• _What to do_
Find the line with "Open the Documentation" in the entries below, then reproduce it and every line after it down to and including the line with "Task: Create a new folder in the vault", exactly.

[Data records]
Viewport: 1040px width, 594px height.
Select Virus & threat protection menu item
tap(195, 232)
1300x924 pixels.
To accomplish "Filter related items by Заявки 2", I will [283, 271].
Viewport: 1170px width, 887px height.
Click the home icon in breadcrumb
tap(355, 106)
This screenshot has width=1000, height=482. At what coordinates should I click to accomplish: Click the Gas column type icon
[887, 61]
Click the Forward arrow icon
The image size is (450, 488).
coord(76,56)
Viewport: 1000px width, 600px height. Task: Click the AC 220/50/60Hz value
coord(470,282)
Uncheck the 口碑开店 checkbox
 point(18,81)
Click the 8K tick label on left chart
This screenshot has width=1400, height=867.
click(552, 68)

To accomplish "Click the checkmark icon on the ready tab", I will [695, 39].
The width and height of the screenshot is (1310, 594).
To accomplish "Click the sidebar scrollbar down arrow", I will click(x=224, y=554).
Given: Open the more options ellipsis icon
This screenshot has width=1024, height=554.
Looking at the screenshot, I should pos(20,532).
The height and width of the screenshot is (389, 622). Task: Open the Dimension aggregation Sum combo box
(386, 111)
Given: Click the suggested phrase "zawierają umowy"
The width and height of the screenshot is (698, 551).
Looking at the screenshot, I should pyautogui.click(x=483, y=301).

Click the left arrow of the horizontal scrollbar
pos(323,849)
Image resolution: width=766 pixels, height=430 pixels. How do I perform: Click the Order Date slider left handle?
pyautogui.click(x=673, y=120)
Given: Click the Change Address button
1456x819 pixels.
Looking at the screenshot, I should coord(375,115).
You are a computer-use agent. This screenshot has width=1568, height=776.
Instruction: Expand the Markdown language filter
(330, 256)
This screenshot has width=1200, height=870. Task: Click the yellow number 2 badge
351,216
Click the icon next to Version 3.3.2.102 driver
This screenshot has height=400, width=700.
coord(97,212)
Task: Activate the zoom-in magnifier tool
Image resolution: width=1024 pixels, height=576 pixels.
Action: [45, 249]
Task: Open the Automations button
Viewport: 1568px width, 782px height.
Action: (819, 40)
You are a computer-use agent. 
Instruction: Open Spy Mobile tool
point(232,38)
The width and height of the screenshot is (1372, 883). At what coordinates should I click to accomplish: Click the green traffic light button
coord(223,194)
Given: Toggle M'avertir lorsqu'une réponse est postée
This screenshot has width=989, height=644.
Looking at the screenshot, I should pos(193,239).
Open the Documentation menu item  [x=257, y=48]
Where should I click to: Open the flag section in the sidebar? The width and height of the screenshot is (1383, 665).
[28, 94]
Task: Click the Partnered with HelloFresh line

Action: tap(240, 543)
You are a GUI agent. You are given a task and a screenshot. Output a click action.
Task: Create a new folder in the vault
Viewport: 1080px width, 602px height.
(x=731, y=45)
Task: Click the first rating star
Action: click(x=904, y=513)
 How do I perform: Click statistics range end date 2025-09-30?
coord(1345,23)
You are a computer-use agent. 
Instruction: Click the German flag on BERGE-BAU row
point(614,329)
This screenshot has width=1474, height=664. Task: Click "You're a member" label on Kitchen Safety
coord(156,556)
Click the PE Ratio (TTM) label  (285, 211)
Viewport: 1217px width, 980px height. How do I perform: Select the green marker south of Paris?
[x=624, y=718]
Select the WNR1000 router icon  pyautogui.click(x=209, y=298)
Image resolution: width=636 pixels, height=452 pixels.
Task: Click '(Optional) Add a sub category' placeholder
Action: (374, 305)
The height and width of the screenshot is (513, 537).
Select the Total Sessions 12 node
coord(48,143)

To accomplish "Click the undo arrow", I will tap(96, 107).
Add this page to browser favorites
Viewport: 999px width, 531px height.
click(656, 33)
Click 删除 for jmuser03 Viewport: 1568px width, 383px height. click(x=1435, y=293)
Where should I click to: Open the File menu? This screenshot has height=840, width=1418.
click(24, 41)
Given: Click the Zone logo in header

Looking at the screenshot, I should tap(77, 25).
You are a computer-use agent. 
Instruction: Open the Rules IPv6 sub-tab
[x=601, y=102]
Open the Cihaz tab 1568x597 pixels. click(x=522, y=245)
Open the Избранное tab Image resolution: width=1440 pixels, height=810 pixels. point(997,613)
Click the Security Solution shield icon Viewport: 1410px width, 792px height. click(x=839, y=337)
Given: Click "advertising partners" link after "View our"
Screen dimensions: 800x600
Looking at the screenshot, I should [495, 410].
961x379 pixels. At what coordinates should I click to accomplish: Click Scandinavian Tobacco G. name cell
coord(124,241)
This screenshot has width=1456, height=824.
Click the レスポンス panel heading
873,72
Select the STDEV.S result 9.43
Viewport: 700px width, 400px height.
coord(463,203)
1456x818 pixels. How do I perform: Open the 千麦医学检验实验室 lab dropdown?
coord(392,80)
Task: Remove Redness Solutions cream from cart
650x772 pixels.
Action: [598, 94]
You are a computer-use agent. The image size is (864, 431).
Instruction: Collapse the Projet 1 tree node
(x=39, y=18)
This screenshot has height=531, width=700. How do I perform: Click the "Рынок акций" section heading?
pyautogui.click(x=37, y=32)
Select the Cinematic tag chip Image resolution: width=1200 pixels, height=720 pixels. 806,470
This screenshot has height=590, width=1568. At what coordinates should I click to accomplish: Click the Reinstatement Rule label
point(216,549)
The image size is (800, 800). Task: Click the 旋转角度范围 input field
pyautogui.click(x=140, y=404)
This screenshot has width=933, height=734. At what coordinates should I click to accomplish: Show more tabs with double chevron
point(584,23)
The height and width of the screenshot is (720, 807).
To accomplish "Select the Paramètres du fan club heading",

• _Output of the exercise_
Open the Documentation menu item  [x=257, y=48]
Where should I click to: Open the flag section in the sidebar? The width and height of the screenshot is (1383, 665).
[28, 94]
Task: Click the Partnered with HelloFresh line

Action: tap(240, 543)
You are a GUI agent. You are given a task and a screenshot. Output a click action.
Task: Create a new folder in the vault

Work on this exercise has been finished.